近年、少子化によって祖父母と孫の関りは昔より増えていること、高齢化により長く孫と過ごせるようになったことなどから、「かわいい孫へ遺産を相続させたい。」と思われている方も増加傾向にあります。

ただ、何もせずに相続を迎えてしまいますと、孫は遺産を手にすることはできません。

今回は、孫への遺産相続について詳しくご紹介させていただきます。

1.孫に遺産相続させる方法

孫に遺産を譲り渡すためには、どのような方法があるのでしょうか。

1-1.そのままでは孫に相続させることはできない

祖父母と孫は、子の次に強い血縁関係にありますが、孫は祖父母の法定相続人ではありません。

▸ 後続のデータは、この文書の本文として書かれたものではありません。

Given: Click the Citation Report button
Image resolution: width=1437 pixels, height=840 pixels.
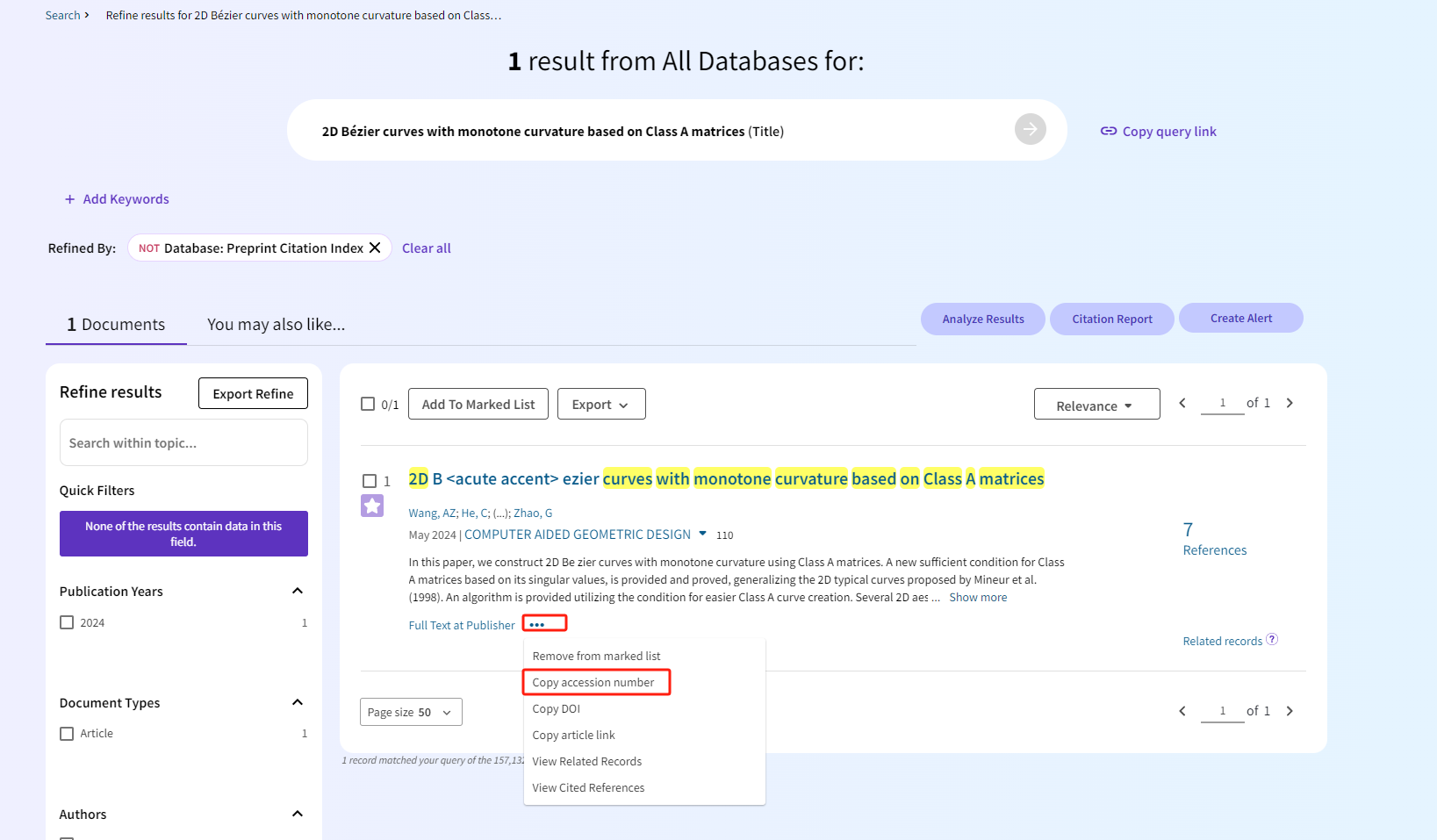Looking at the screenshot, I should click(x=1111, y=319).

法定相続人ではないということは、孫には祖父母について相続権がないということになります。被相続人が何もせずに死亡してしまいますと、財産は配偶者、子、両親、兄弟姉妹うち法定相続人に該当する人達で遺産を分割することになり、孫は何も相続することができません。

1-2.孫に遺産相続させる方法

原則として孫は相続によって遺産を貰うことはできませんが、例外として次の場合には相続することができるようになります。

それぞれ詳しくは、2以降でご紹介させていただきます。

  • 代襲相続がある場合
  • 孫を養子にした場合
  • 遺言書がある場合

1-3.孫に相続させるメリット・デメリット

孫への相続でのメリットとデメリットは、相続税に関係します。

孫に遺産相続させるメリット

メリットとしては、「親から子へ、子から孫へ」という相続よりも、「親から孫へ」の相続の方が相続を1回飛ばせることができる分、相続税負担を抑えられる可能性が高いことが挙げられます。

孫に遺産相続させるデメリット

対して、デメリットとしては、孫は相続税の計算をする際に2割加算の対象になる点です。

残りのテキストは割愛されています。